Exercise aim:
Please return only the lines from the one holding "This screenshot has width=546, height=593." through the one holding "Click the easy-captcha", exactly as they appear in the records below, both ends included.

[Exercise input]

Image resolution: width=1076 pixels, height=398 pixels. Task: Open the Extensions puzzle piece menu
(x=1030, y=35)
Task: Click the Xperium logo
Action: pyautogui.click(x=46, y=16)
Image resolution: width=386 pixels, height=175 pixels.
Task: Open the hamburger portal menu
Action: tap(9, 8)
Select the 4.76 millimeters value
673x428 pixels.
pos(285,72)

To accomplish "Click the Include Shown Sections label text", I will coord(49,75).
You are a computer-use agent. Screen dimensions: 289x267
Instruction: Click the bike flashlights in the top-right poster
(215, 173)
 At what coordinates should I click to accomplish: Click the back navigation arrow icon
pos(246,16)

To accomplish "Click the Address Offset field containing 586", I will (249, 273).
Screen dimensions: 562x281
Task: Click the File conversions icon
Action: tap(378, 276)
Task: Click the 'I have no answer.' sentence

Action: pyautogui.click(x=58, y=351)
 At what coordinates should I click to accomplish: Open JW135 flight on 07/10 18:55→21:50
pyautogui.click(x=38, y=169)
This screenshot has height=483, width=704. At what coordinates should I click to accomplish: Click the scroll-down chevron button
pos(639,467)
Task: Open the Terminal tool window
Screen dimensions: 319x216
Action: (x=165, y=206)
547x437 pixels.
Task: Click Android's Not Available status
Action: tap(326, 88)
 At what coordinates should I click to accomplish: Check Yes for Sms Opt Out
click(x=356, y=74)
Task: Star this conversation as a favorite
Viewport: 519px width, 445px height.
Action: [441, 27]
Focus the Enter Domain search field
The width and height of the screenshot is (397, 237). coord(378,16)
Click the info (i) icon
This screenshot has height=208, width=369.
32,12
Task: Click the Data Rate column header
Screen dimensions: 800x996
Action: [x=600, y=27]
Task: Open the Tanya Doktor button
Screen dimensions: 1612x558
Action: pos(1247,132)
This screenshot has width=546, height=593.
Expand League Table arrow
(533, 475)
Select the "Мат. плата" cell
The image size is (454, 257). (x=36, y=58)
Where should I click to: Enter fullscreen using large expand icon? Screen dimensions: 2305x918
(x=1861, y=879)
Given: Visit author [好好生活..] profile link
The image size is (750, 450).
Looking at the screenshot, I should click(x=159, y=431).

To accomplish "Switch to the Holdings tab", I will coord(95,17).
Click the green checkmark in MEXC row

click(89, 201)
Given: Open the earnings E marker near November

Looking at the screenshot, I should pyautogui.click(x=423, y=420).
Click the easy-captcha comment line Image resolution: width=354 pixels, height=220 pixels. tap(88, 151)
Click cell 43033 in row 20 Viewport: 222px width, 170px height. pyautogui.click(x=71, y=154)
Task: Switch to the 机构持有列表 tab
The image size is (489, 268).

[/Exercise input]

Exercise output:
This screenshot has width=546, height=593.
Expand League Table arrow
(533, 475)
Select the "Мат. плата" cell
The image size is (454, 257). (x=36, y=58)
Where should I click to: Enter fullscreen using large expand icon? Screen dimensions: 2305x918
(x=1861, y=879)
Given: Visit author [好好生活..] profile link
The image size is (750, 450).
Looking at the screenshot, I should click(x=159, y=431).

To accomplish "Switch to the Holdings tab", I will coord(95,17).
Click the green checkmark in MEXC row

click(89, 201)
Given: Open the earnings E marker near November

Looking at the screenshot, I should pyautogui.click(x=423, y=420).
Click the easy-captcha comment line Image resolution: width=354 pixels, height=220 pixels. tap(88, 151)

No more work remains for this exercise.